**WORK TASK A**.
In the picture frame story, what price is listed for the wooden picture frame on the store shelf?
**WORK TASK B**.
Retype the part of the picture frame story starting at "We join the" and ending at "new picture frame.".

**READING TEXT**.
Saturday afternoon. We are in Leiderdorp, and my girlfriend suggests going to the discount store around the corner. The bustle in the store is reminiscent of the bustle in Oxford Street just before Christmas. There is even a queue for the shopping carts. After my girlfriend gets her hands on one, her hunt through the bargain jungle begins. I follow her like a well-trained dog follows its owner. With firm steps, she routinely meanders through the crowded aisles. Every now and then, she takes a shortcut, like a guinea pig zigzagging looking for the liberating gate. I do not lose sight of her for a moment in the hustle and bustle. Every time she stops to inspect an item, I also stop, and patiently wait for her to resume her walk.
“You were looking for a picture frame, weren’t you?” she suddenly says.
“Look.” She points to the store shelf. “Wooden picture frame €9.95,” it says. The picture frame is not ugly, but not beautiful, either. I hesitate. If I take it, I save myself a visit to another store. That is worth something, too. This is how I negotiate with myself in my mind. As a result, I decide to buy it.
We join the line for the checkout. The boy in front of us, with a perfectly groomed hipster beard and reflective sunglasses on his tightly coiffed hair, is standing there with the same picture frame. Before him stands a man in his seventies with a rebellious tuft of curly gray hair. He casts a stern look behind his glasses at the boy’s picture frame. “I also bought one of these this week. You must be careful with them because they are quite fragile.” The guy looks at the picture frame: “Oh. Good of you to say so.” He exchanges a quick glance with his girlfriend as if they were checking each other: “Are we doing it or not?” They do.
I do too.
Sunday afternoon. I am at HEMA in my hometown to buy a new picture frame.

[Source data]
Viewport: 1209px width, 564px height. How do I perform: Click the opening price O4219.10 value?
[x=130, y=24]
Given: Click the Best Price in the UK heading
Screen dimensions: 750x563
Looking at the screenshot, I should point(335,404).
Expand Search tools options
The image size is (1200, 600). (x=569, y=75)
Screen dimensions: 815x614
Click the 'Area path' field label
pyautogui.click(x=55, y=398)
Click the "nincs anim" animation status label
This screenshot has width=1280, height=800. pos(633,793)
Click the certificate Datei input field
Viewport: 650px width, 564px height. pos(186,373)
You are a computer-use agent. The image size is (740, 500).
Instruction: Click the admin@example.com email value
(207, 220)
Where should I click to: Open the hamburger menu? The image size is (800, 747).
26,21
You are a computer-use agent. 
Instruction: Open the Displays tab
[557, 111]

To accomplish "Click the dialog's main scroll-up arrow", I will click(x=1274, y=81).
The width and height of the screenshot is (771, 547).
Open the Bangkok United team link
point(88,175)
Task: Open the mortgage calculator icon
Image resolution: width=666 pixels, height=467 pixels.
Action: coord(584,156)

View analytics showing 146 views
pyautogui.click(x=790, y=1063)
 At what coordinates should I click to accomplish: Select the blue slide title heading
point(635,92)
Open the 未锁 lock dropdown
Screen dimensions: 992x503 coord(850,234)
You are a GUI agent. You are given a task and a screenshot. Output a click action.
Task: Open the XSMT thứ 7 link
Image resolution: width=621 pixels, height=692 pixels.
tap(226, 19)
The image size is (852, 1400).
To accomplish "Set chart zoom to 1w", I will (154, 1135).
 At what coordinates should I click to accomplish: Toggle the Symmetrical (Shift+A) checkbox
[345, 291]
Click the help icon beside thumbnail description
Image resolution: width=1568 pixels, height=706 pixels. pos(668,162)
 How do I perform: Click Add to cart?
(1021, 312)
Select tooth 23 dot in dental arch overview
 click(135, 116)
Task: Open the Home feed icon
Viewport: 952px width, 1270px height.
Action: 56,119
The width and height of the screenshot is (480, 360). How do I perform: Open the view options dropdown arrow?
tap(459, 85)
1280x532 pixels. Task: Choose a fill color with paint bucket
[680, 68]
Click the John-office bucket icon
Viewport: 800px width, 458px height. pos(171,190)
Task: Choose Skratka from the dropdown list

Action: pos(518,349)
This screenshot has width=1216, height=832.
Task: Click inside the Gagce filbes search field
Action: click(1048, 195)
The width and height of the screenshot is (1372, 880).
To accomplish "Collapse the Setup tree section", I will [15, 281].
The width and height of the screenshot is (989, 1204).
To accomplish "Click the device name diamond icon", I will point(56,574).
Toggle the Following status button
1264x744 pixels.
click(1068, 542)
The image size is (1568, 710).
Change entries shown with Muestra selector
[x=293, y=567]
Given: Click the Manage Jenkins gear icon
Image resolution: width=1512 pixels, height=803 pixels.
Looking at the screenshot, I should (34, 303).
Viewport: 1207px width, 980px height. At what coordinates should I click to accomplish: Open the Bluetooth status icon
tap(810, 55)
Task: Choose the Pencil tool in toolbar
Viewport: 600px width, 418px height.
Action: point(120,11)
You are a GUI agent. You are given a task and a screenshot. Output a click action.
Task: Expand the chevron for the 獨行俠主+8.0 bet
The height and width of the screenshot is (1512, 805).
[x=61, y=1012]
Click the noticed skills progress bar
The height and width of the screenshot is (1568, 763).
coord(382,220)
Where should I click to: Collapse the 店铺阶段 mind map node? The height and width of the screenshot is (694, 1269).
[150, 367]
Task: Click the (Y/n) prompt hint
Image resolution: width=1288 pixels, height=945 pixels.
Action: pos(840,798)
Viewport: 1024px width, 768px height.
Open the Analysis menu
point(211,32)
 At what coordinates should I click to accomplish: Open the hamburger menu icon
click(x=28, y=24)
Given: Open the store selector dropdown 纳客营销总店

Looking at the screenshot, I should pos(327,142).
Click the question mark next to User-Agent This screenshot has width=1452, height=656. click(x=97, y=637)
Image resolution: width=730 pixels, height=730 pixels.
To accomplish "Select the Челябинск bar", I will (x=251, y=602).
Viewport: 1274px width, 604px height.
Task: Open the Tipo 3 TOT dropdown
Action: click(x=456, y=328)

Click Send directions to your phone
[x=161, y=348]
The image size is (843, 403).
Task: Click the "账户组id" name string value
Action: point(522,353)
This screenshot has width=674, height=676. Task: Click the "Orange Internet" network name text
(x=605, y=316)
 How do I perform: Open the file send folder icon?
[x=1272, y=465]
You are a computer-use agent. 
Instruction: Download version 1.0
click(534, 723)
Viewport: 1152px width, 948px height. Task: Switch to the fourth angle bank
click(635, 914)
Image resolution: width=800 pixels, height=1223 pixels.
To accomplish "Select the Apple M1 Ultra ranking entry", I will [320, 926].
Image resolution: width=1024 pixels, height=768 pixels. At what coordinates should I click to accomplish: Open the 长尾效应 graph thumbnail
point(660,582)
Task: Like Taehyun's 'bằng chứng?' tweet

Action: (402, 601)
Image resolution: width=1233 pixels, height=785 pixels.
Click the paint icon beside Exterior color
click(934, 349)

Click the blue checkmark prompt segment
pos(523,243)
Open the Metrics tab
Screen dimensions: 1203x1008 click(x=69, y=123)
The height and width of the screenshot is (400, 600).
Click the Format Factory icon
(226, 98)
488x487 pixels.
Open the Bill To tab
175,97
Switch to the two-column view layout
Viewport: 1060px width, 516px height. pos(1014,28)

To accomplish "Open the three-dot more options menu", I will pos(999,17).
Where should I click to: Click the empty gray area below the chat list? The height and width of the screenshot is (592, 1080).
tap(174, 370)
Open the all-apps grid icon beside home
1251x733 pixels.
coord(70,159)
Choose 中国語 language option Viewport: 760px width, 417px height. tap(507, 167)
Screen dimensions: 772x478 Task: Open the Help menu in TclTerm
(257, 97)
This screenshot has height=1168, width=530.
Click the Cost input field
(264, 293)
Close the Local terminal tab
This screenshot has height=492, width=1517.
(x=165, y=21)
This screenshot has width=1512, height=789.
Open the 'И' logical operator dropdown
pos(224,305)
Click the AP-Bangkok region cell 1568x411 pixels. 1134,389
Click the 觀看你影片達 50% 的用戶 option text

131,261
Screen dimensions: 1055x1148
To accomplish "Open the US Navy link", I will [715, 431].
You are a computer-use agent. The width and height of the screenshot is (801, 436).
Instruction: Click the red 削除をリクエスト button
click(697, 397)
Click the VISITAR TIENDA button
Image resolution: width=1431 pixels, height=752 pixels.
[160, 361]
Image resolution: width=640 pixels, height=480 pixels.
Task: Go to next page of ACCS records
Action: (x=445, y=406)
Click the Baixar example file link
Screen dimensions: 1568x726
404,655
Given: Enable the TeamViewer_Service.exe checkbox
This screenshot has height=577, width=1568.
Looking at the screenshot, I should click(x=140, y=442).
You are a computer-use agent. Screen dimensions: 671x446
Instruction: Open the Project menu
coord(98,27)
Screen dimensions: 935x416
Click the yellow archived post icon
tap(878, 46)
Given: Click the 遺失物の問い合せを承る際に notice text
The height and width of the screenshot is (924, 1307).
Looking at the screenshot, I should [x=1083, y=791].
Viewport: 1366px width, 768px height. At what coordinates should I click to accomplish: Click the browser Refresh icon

**WRITTEN SOLUTION A**.
€9.95

**WRITTEN SOLUTION B**.
We join the line for the checkout. The boy in front of us, with a perfectly groomed hipster beard and reflective sunglasses on his tightly coiffed hair, is standing there with the same picture frame. Before him stands a man in his seventies with a rebellious tuft of curly gray hair. He casts a stern look behind his glasses at the boy’s picture frame. “I also bought one of these this week. You must be careful with them because they are quite fragile.” The guy looks at the picture frame: “Oh. Good of you to say so.” He exchanges a quick glance with his girlfriend as if they were checking each other: “Are we doing it or not?” They do.
I do too.
Sunday afternoon. I am at HEMA in my hometown to buy a new picture frame.